Even if you didn’t intend to grow a nurse crop when you planted your winter small grain, you might find that you have, especially if you planted early. The neat rows of triticale, barley, oats, or wheat may be sheltering new growth of chickweed and henbit, winter annual weeds that like to start growing in cool, shady conditions and look low-growing and non-threatening right now. As they grow slowly over the winter, the taller growth of the grain crop provides its companion weed with insulation against cold and frost. A blanket of snow over the grass canopy helps provide further insulation. Then in the spring, they take off and grow more rapidly and bloom as the weather warms. They tend to produce seed around the time that your small grain crop is heading.
We sometimes get questions about whether these weeds make good forage, since they are often cut and processed along with the main forage crop. The quality is likely quite high, but they are so succulent and tender that they give very little dry matter, while robbing your main crop of moisture, nutrients, and sometimes sunlight, depending on the growth habit of the weed.
The winter annual weed issue is often a matter of timing. An earlier planting of the small grain is good for fall growth and earlier tillering, but it also means spraying earlier. The earlier you spray herbicide, the fewer winter annual weeds you’ve killed prior to the new crop, and the more that will appear in between the rows of the small grain. Luckily, most of these weeds are broadleaves and will respond to a broadleaf herbicide, while the grass crop is left unharmed. Watch out for safe windows, though. For example, it is only safe to spray 2,4-D in a wheat crop after full tillering but before jointing.
According to UMass Extension, “Fall applications of herbicides are sometimes used to control winter annuals. Because of the long emergence period of winter annuals, however, these applications are rarely 100% successful. Preemergence herbicides often disappear from the soil before winter annual weeds have finished emerging.” A later planting likely means that you catch more of the weeds with the herbicide, but there can also be much growth to gain from an earlier planting as well, so it’s a balancing act.
Weeds usually pose the most threat in the crop that matches its lifecycle, and preparing the ideal seedbed for the crop creates an ideal seedbed for the weed, as well. Annual weeds are best adapted to growing in annual crops. In a pasture situation, mowing is a good way to control annual weeds.
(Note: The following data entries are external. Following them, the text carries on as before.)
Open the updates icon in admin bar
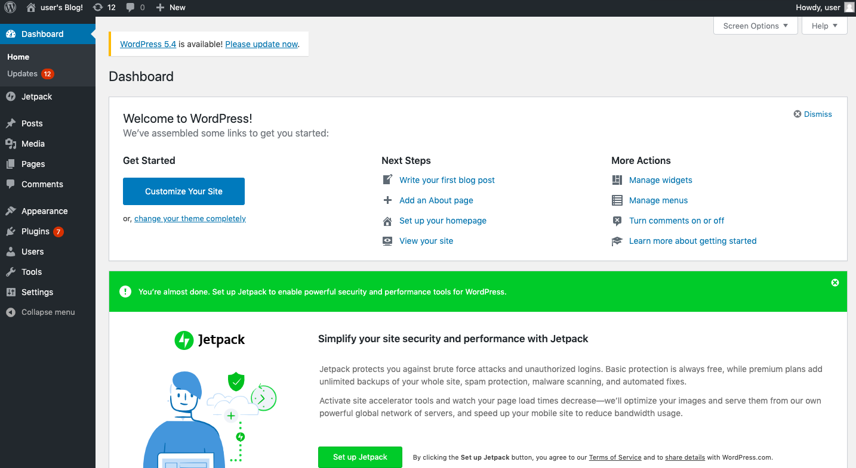This screenshot has width=856, height=468. coord(98,8)
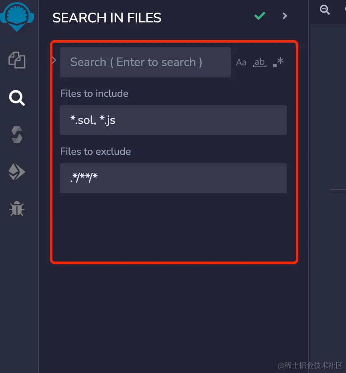Enable regular expression (.*) search
This screenshot has width=346, height=373.
click(278, 63)
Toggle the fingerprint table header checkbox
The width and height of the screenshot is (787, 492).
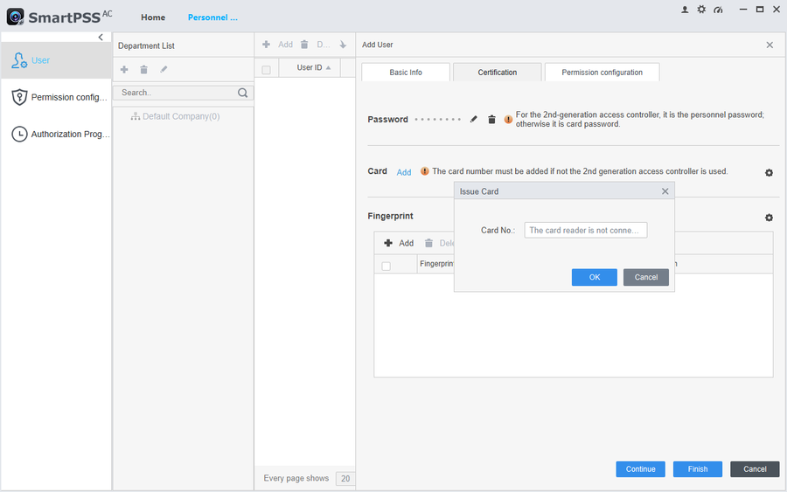[x=387, y=266]
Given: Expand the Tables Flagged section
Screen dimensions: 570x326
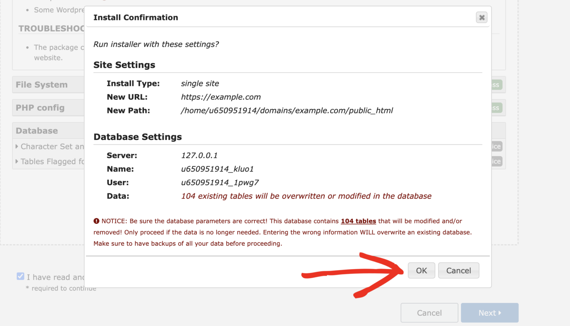Looking at the screenshot, I should (52, 162).
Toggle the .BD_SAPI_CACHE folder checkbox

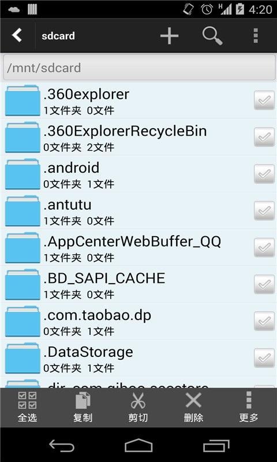pos(264,284)
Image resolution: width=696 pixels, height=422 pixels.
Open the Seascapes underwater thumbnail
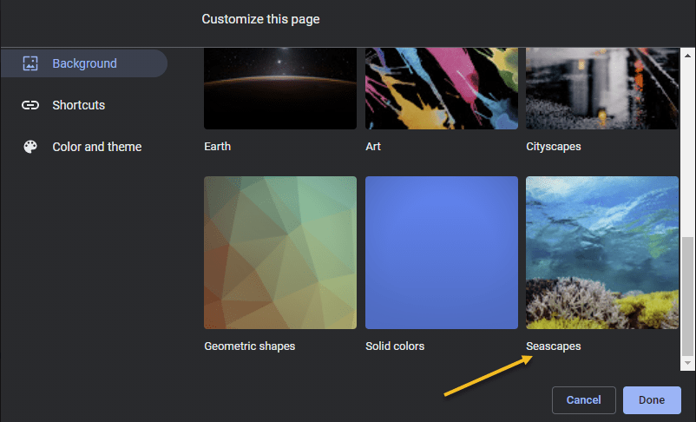point(602,253)
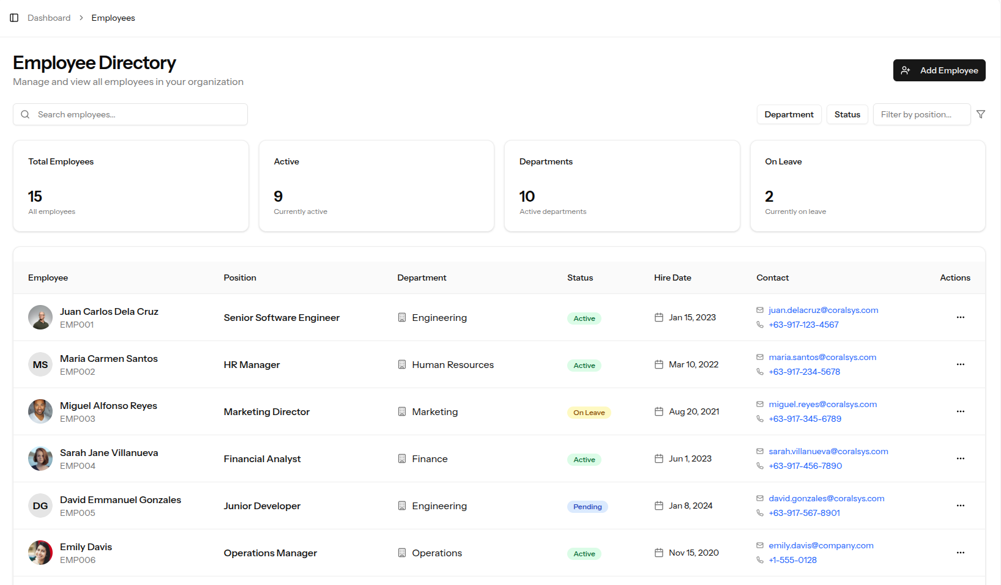This screenshot has width=1001, height=585.
Task: Open actions menu for Maria Carmen Santos
Action: coord(960,364)
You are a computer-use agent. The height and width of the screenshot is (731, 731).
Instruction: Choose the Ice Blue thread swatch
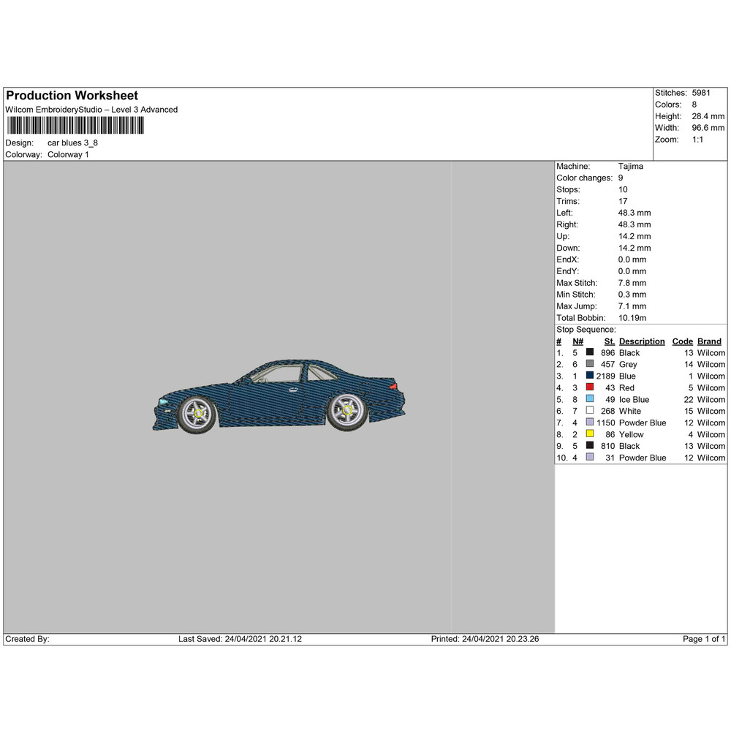(590, 399)
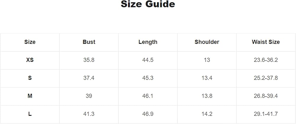The width and height of the screenshot is (296, 124).
Task: Click S waist range 25.2-37.8
Action: coord(266,78)
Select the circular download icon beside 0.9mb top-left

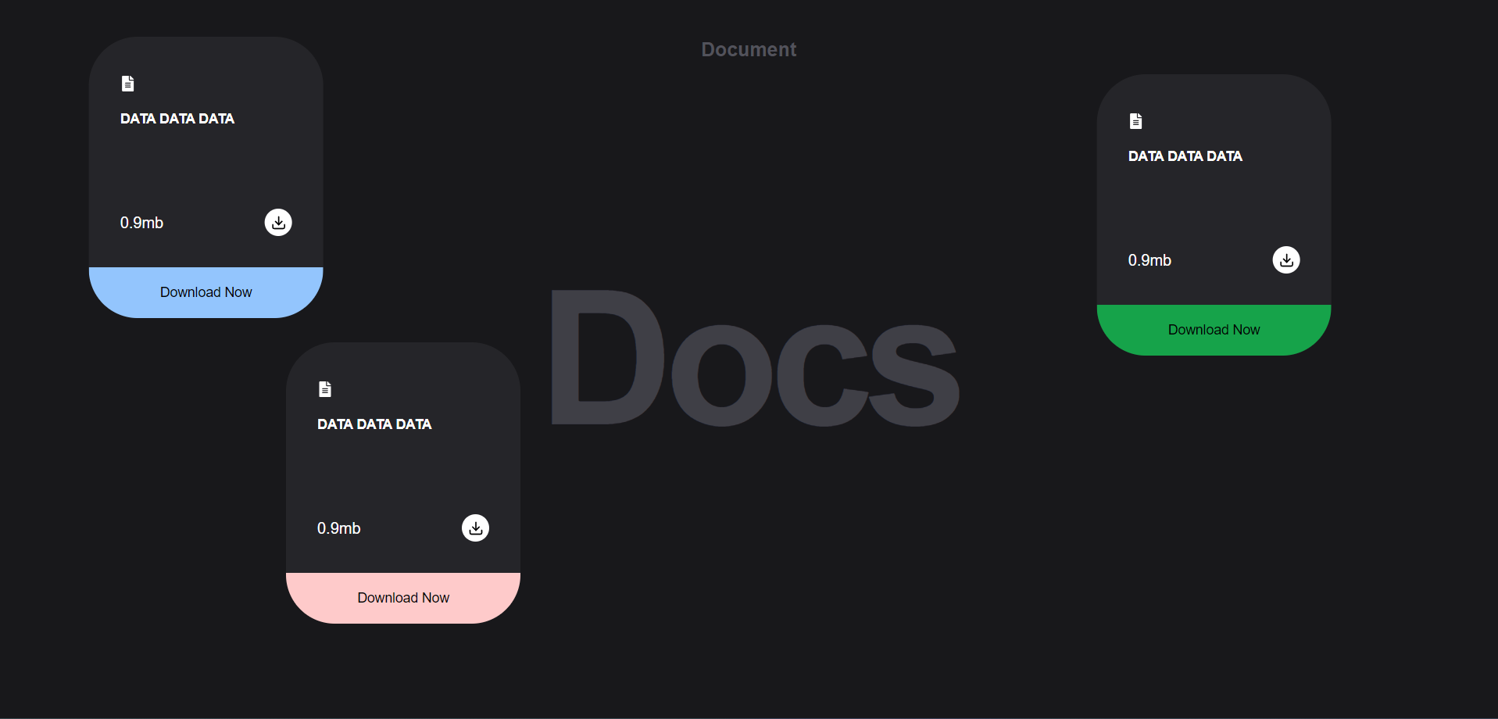click(x=277, y=222)
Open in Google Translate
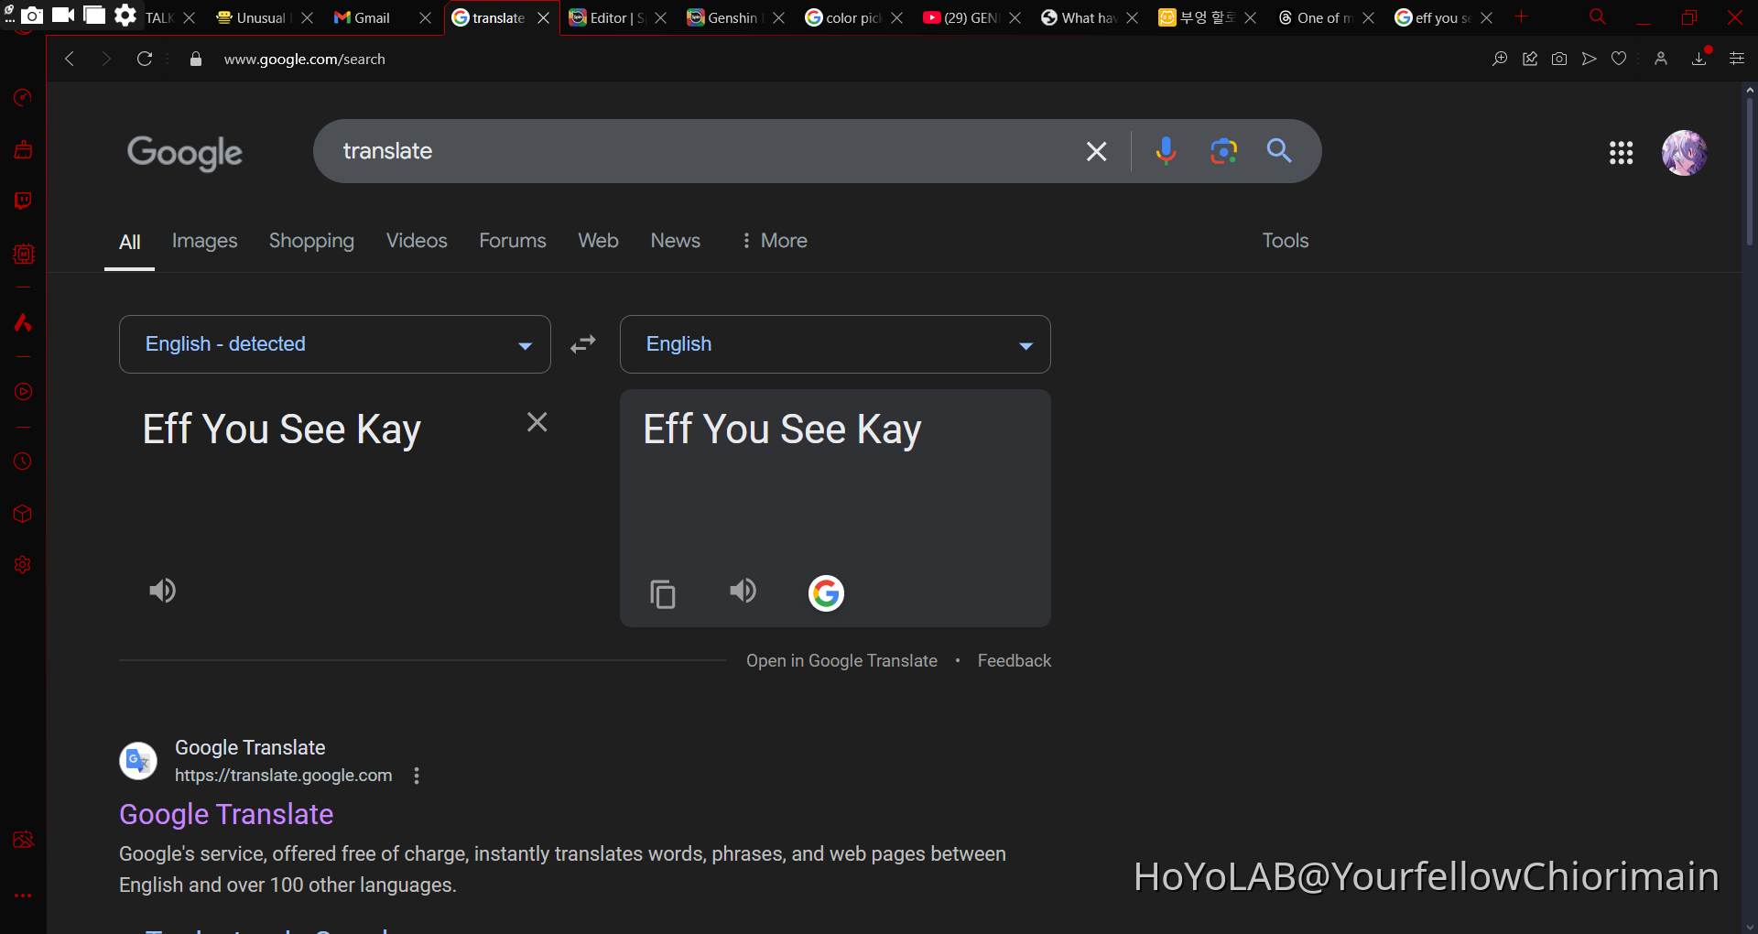This screenshot has width=1758, height=934. click(x=841, y=660)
Chickweed, henbit, and deadnettle are common winter annual weeds we are starting to see in Lancaster County, PA. Chickweed has a shallow, fibrous root and does well in moist, cool, shaded areas. It reproduces both by seed and rooting of prostrate stems at the nodes. The seeds can germinate at any time of year, but mostly in the spring and fall. Henbit and deadnettle are both in the mint family and have the characteristic square stems. Deadnettle is often purple or red, and flowers appear from March to May. It is readily controlled by tillage in the late fall or early spring.
It might go without saying, but most of these weeds are more easily controlled at early growth stages than later. As they mature, they either need more herbicide or different herbicides.
Even if you want a fairly early planting of the small grain, it is best to wait for a weed flush and then use your weed control method of choice, whether it is herbicide, tillage or
both.
If you are not planting a small grain, a quick-growing cover crop that forms a dense canopy, such as daikon radish, or a mix of broadleaves, legumes and grasses (such as our Broadcaster and Cargo mixes), is useful in smothering winter annual weeds.
It’s best in any case to control the weed by early spring, when it begins actively growing and taking up nitrogen, stealing it from the following crop.